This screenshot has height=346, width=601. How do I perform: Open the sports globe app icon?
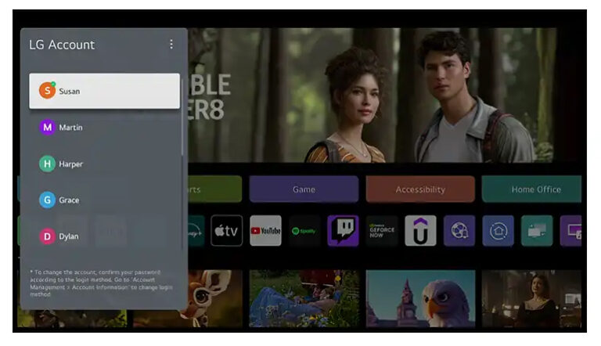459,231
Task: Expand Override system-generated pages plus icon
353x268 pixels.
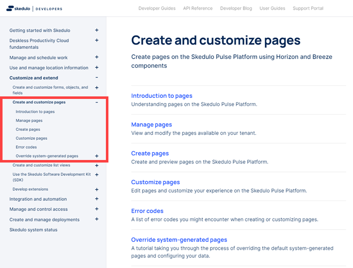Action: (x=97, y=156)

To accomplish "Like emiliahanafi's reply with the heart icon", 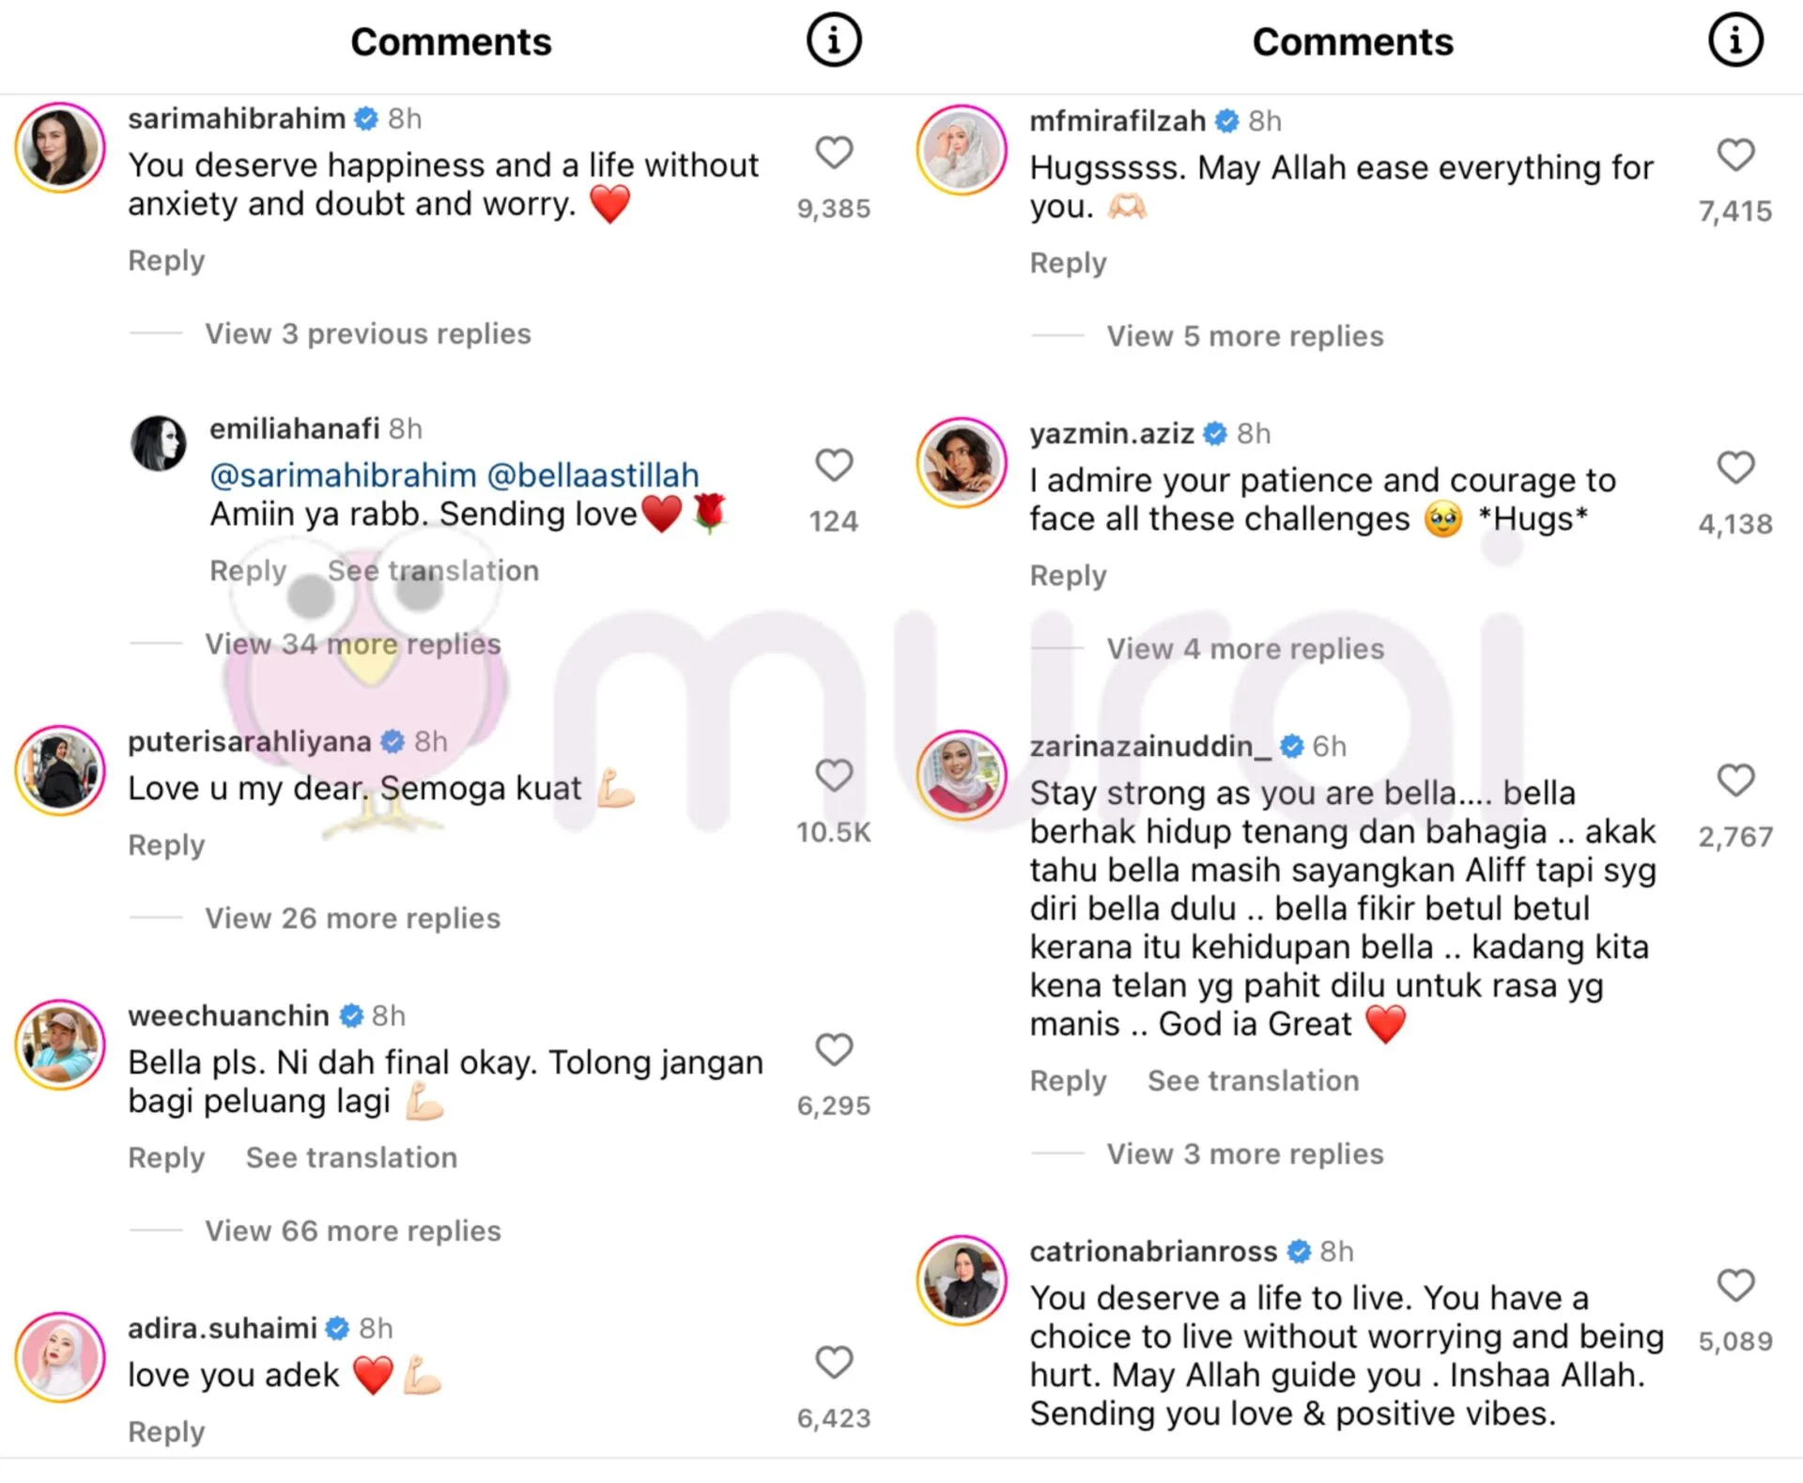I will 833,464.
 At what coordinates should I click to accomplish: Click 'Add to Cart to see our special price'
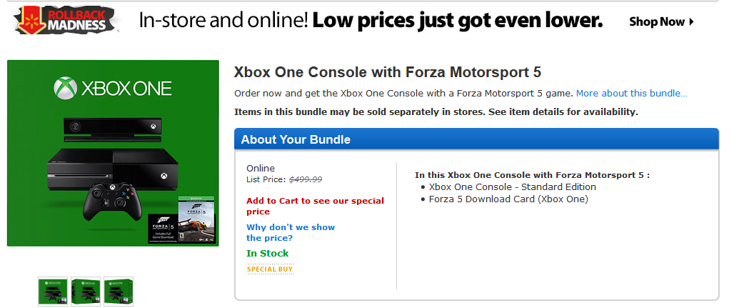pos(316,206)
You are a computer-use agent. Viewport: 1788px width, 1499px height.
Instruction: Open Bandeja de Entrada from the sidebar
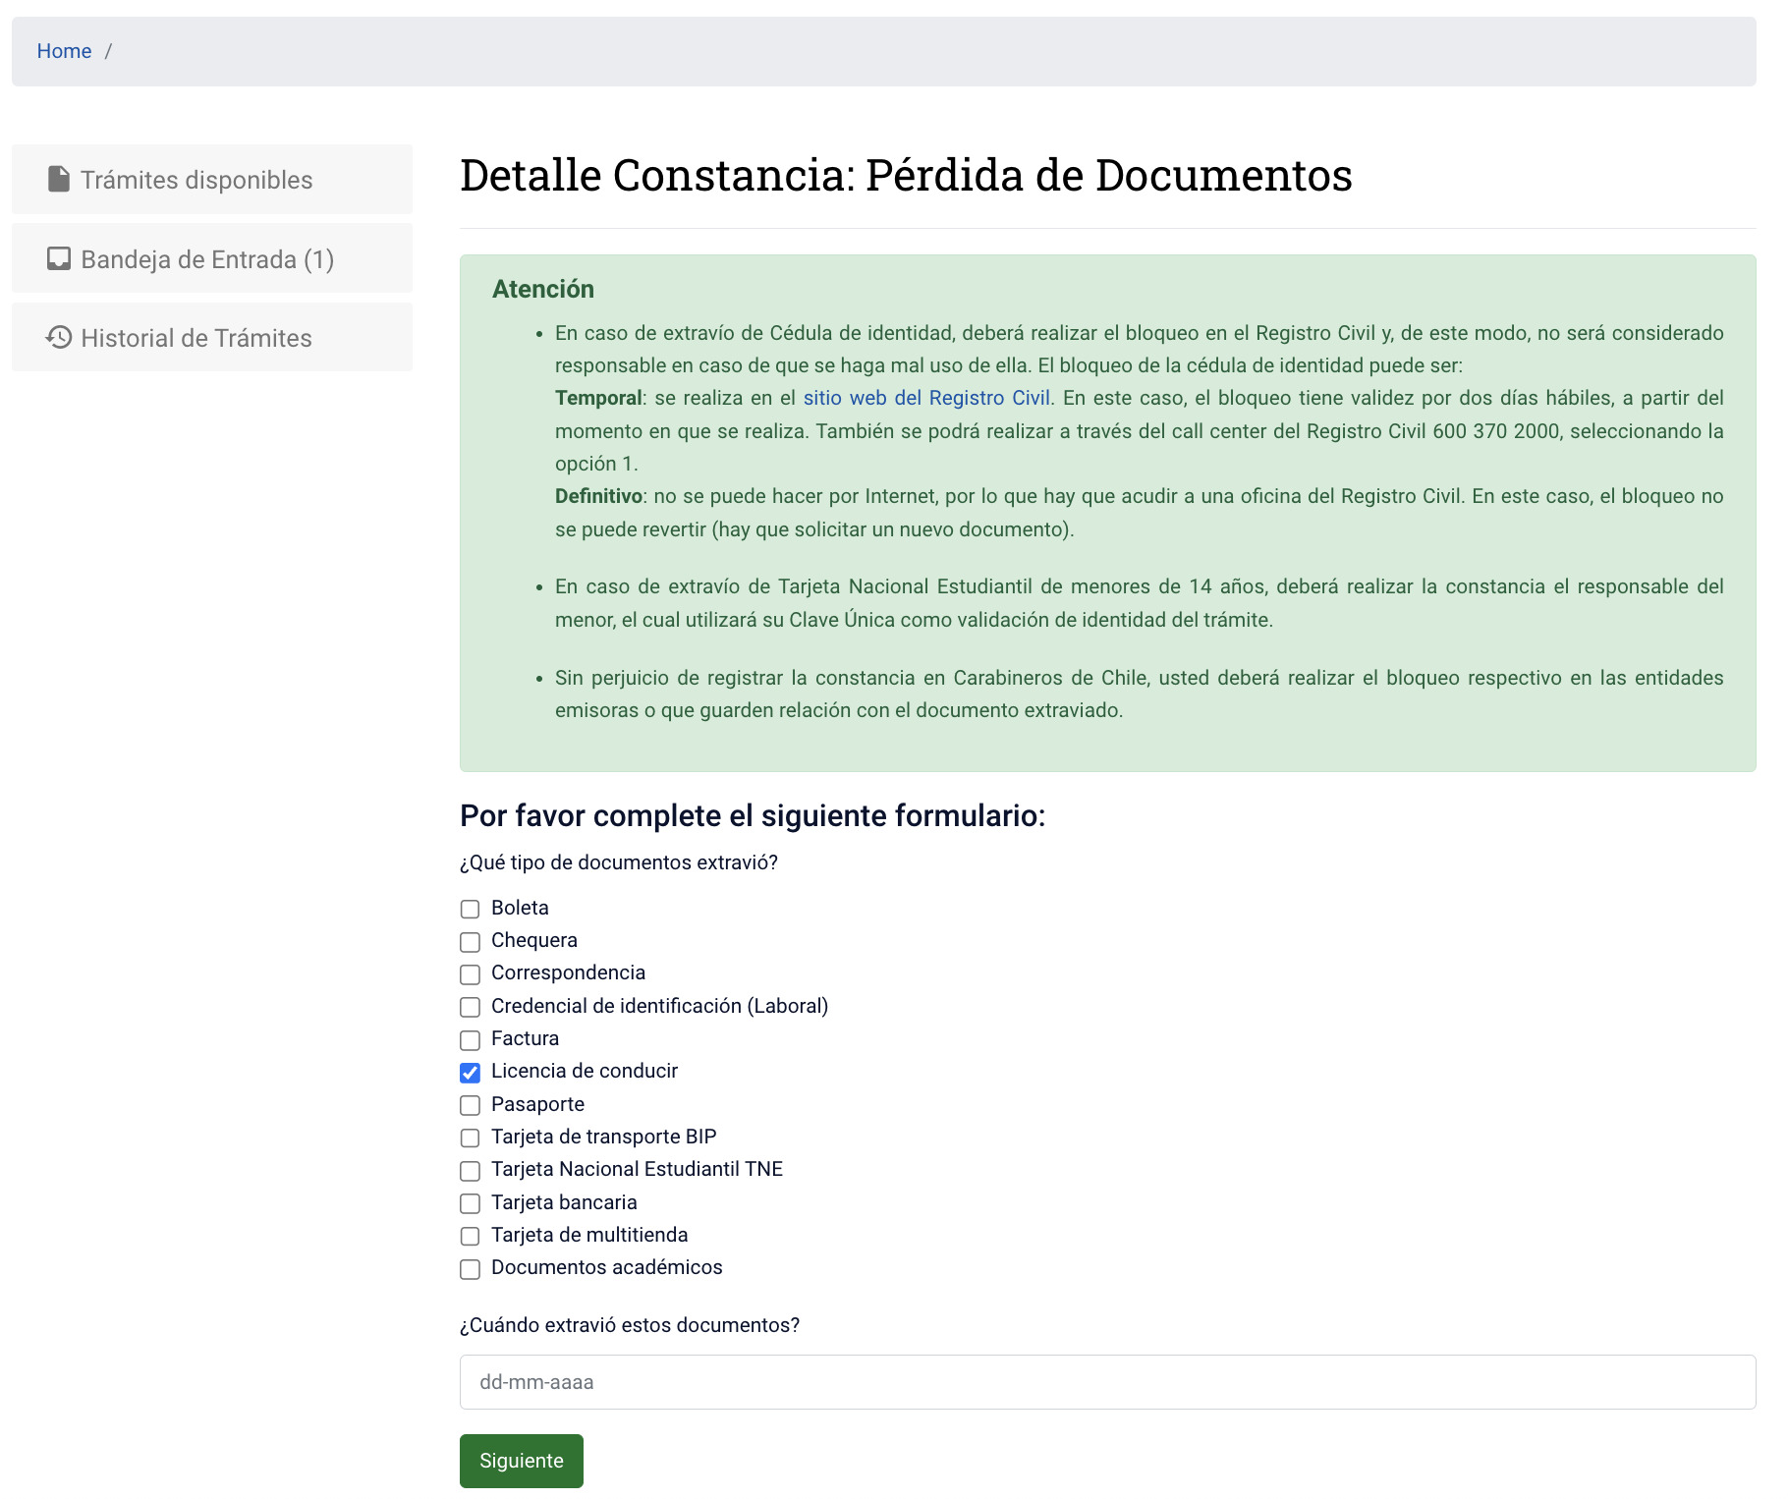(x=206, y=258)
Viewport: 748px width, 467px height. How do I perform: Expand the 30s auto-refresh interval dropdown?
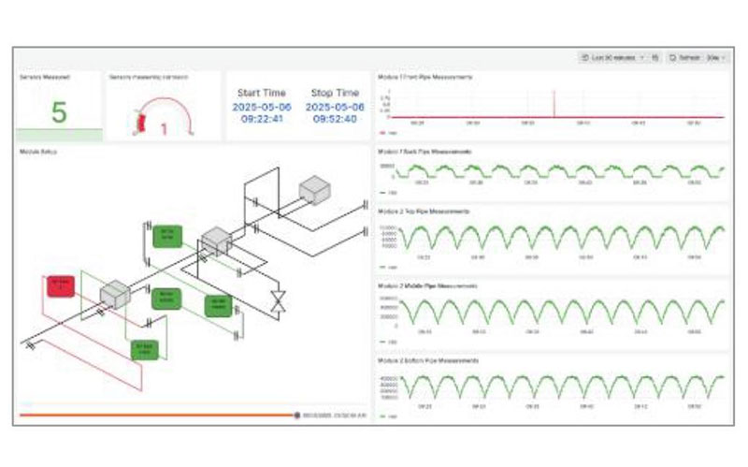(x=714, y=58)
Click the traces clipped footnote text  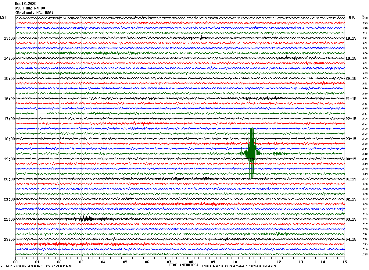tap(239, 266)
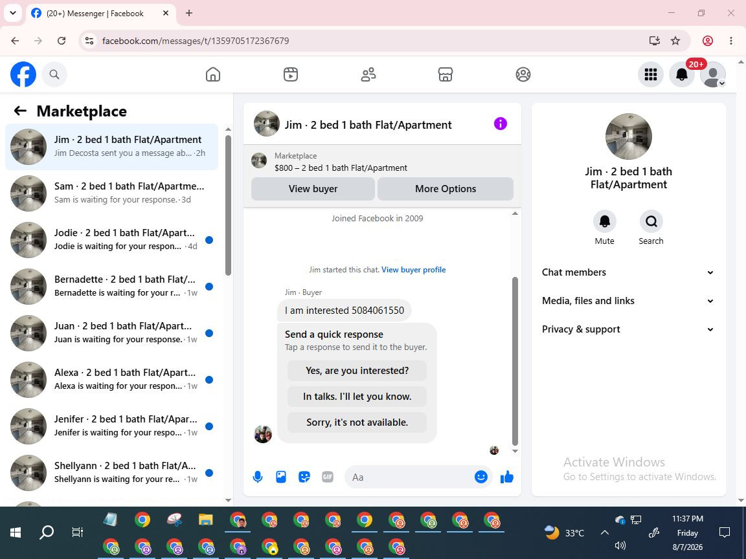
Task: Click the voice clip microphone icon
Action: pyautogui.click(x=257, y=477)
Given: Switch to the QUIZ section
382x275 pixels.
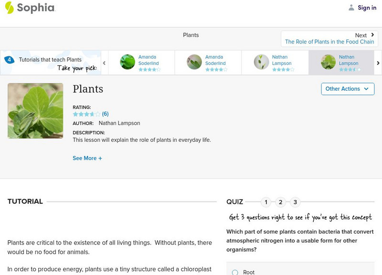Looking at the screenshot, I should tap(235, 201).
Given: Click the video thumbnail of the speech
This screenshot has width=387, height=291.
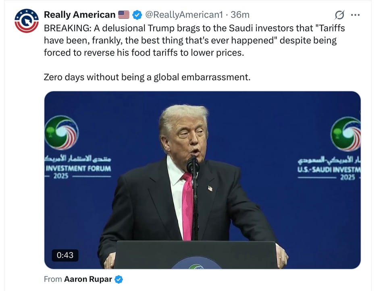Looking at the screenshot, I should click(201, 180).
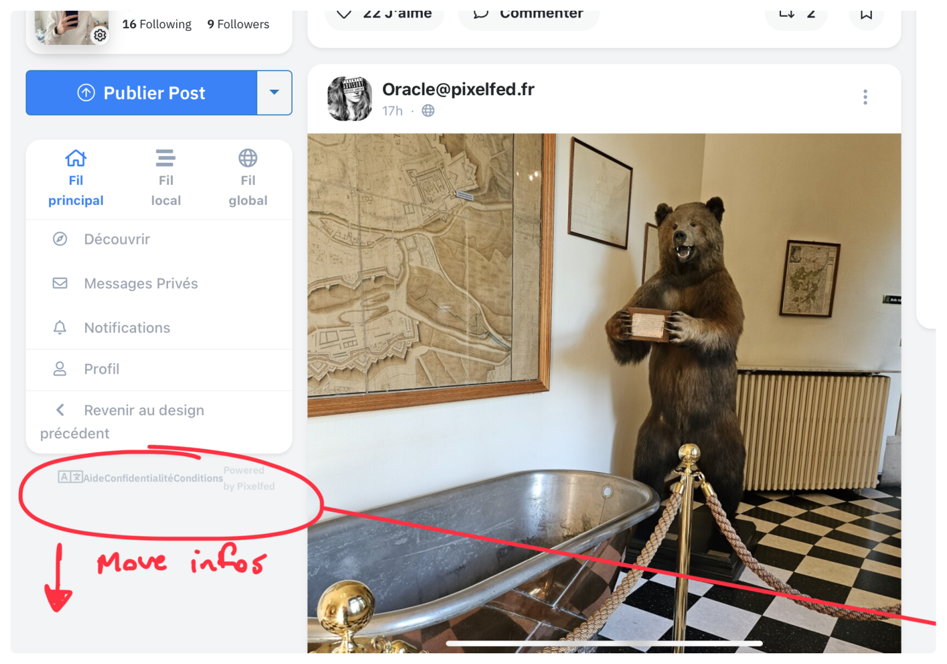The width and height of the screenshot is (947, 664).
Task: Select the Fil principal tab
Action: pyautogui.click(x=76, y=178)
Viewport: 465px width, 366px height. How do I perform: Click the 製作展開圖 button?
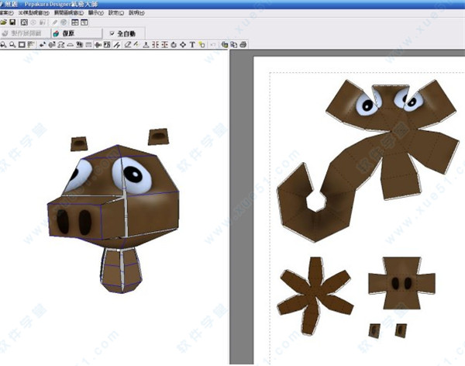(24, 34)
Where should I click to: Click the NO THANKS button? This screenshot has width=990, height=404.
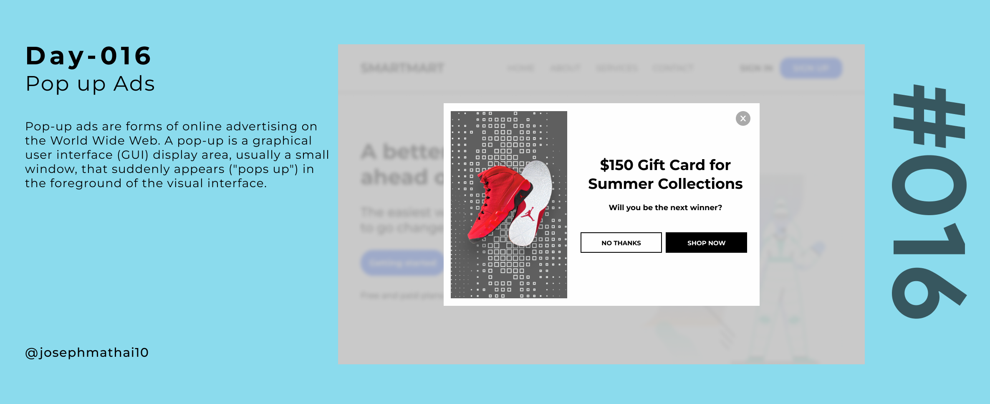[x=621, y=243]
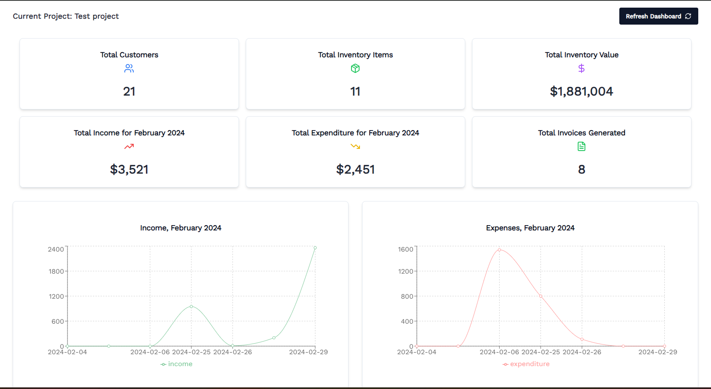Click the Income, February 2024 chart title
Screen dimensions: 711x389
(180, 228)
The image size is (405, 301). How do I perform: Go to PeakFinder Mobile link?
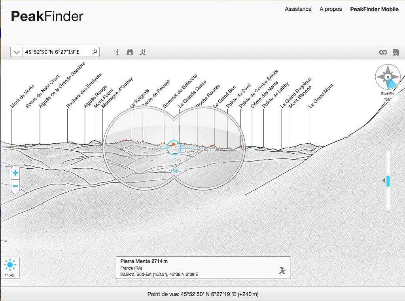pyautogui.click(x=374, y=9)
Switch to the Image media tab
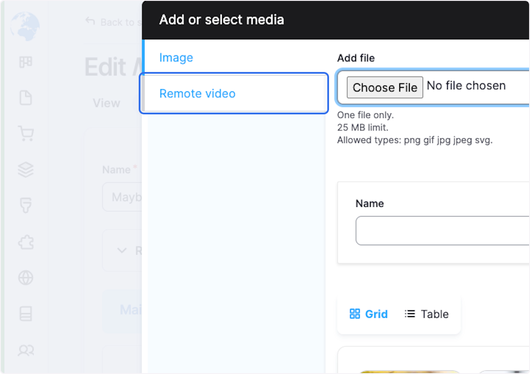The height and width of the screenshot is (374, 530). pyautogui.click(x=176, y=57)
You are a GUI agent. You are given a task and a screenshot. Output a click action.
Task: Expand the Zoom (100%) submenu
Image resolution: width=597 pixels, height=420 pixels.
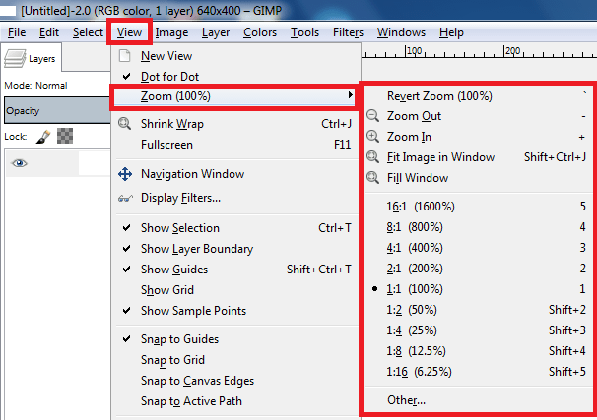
+ + + +
- _What you have to do_
Return exactly the lines from the line with "Given: Switch to the QUIZ section" through the last line of the data above, both included; pictures do not go in the answer.

- _Answer to this task_
Given: Switch to the QUIZ section
382x275 pixels.
Looking at the screenshot, I should tap(235, 201).
Given: Click the video thumbnail of the speech
This screenshot has width=387, height=291.
Looking at the screenshot, I should click(201, 180).
The width and height of the screenshot is (947, 664).
Task: Select the Fil principal tab
Action: pyautogui.click(x=76, y=178)
Viewport: 465px width, 366px height. How do I perform: Click the 製作展開圖 button?
(24, 34)
Where should I click to: Click the NO THANKS button? This screenshot has width=990, height=404.
[x=621, y=243]
Click the Income, February 2024 chart title
Screen dimensions: 711x389
(180, 228)
The image size is (405, 301). How do I perform: Go to PeakFinder Mobile link?
pyautogui.click(x=374, y=9)
Switch to the Image media tab
The height and width of the screenshot is (374, 530). pyautogui.click(x=176, y=57)
You are a GUI agent. You are given a task and a screenshot. Output a click action.
Task: Expand the Zoom (100%) submenu
Image resolution: width=597 pixels, height=420 pixels.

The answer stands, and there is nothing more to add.